Malone cracked his knuckles and began padding again.

Ellen's eyelids came down.

“I'm not sleeping,” she said. “The light hurts my eyes.”

He flipped the switch savagely. But then he collapsed against the wall. This is no good. We're at each other's throats. What did I expect from her? Up against the first real spot in my life and I try to lean on her like I never leaned on even my own mother. She wants to lean on
me
. She's got a right, I'm her husband. It's one man one vote time. You go into the booth and you're all by yourself. The American way.

He buckled down to it like Robinson Crusoe.

“Ellen.” Malone shook her gently.

It was much later.

“Loney?” She had fallen asleep. She sat up and groped for his hand. “Is something—did they—?”

“No, they're quiet, they've given up for the night.” Malone squatted beside her in the dark. “I've got to talk to you.”

“Oh.”

“No, this is different. I've been going over the whole thing in my head. I think I'm onto something.”

“Oh?”

“Ellen, wake up, this could be important. Then you can climb into bed with Bibby. Are you awake?”

“Yes.”

“Something struck me funny. How come these creeps picked our house Wednesday night?”

She moved and the floor creaked. “They were running away. Maybe they saw our light on. I don't think anybody else on the block had their lights on when I got back from the movies.”

“But why pick Old Bradford Road in the first place? There's a Dead End sign at the entrance off Lovers Hill. A blind man can see it. Robbers running away aren't going to box themselves in on a dead-end street. And another thing. Before I got home from the station Wednesday night, did you tell them I was a cop?”

“Of course not. I was afraid if they knew they might shoot you down as you came in the door.”

“Right. But just the same they knew, didn't they? Furia called me a cop straight out. How did he know? I wasn't in uniform. How did he know, Ellen?”

“That is funny.”

“I'll tell you how. They had advance information!”

“You mean they saw you on duty in town during the day?”

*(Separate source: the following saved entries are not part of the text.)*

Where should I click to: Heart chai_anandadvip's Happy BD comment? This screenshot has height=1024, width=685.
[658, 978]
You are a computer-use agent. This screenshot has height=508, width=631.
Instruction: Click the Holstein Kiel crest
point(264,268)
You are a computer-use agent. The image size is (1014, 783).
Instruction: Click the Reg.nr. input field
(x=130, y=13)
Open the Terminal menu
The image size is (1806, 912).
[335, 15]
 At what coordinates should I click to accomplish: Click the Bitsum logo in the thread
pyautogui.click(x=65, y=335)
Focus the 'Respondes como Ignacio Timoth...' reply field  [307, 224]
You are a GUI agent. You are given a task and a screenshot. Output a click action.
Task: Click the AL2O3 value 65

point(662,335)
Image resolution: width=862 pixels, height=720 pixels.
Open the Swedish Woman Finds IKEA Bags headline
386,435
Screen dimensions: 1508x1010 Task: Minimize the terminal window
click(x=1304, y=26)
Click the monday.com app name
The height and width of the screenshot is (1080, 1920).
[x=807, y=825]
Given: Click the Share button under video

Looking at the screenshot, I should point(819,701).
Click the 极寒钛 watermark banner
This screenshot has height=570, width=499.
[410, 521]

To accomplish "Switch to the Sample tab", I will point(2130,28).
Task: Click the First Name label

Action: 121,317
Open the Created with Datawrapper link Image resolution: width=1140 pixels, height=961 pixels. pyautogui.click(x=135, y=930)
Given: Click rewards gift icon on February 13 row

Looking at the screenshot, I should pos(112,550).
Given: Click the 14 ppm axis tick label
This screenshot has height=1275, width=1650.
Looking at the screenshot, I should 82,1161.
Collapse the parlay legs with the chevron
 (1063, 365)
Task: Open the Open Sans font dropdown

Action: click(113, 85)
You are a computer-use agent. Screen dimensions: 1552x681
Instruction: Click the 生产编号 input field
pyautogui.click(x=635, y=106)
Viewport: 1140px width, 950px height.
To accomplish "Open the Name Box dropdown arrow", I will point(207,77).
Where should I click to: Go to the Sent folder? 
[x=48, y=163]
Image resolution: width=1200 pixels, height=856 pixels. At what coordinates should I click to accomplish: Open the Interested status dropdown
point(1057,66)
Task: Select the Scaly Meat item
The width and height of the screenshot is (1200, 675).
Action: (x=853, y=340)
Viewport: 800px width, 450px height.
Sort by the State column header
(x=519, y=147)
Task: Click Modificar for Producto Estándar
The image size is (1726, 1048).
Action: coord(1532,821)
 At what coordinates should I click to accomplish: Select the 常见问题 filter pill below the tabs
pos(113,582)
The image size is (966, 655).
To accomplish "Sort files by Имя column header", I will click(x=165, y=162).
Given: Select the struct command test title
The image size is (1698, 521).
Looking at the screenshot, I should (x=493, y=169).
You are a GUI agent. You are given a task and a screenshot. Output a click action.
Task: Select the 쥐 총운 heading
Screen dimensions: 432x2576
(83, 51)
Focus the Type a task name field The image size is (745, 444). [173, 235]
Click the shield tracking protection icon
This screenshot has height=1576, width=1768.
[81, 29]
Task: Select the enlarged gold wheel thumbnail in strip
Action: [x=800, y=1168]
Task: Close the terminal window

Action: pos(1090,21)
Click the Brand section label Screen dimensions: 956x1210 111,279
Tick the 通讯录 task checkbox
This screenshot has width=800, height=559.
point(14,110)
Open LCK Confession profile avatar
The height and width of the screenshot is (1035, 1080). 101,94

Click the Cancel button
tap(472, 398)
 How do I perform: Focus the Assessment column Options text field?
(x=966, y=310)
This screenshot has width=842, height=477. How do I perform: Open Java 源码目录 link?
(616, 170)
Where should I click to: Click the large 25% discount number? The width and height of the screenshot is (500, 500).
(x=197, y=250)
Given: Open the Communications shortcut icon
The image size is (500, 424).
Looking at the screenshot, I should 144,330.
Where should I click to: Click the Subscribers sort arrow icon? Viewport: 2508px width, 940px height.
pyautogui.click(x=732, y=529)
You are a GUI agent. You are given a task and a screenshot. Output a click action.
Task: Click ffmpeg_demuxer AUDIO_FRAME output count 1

“Then why did Furia say, ‘Freeze, cop,' as soon as I stepped into the house? He couldn't even see my face, they had all the lights out except on the porch, and my back was to that. No, Ellen, they knew without ever having seen me before.”

“But how could they?”

“Nanette.”

Ellen said, “My God. The girl I've trusted Bibby to all these years! Nanette's in on this, Loney?”

“I don't know. It wouldn't have to be. Remember how many times Nanette's mentioned her older sister, how their parents practically disowned her because she went bad? Ellen, this Goldie is Nanette's sister.”

“That's just a guess.”

“It's a fact. I knew right away I'd seen her before, years ago, I was sure she came from New Bradford, but I didn't place her till I started asking myself all these questions and then it came to me just like that. Nanette said herself they've kept up a correspondence on the sly since Goldie left home. My guess is Nanette mentioned her regular baby-sitting job for us, and Goldie remembered it when they were in a jam Wednesday night and talked Furia into coming here and taking Bibby as security for the money. So I've got to get to Nanette first thing in the morning—”

“They won't let you go.”

“I've got an idea about that, too. Ellen, it's our only lead. I can't pass it up.”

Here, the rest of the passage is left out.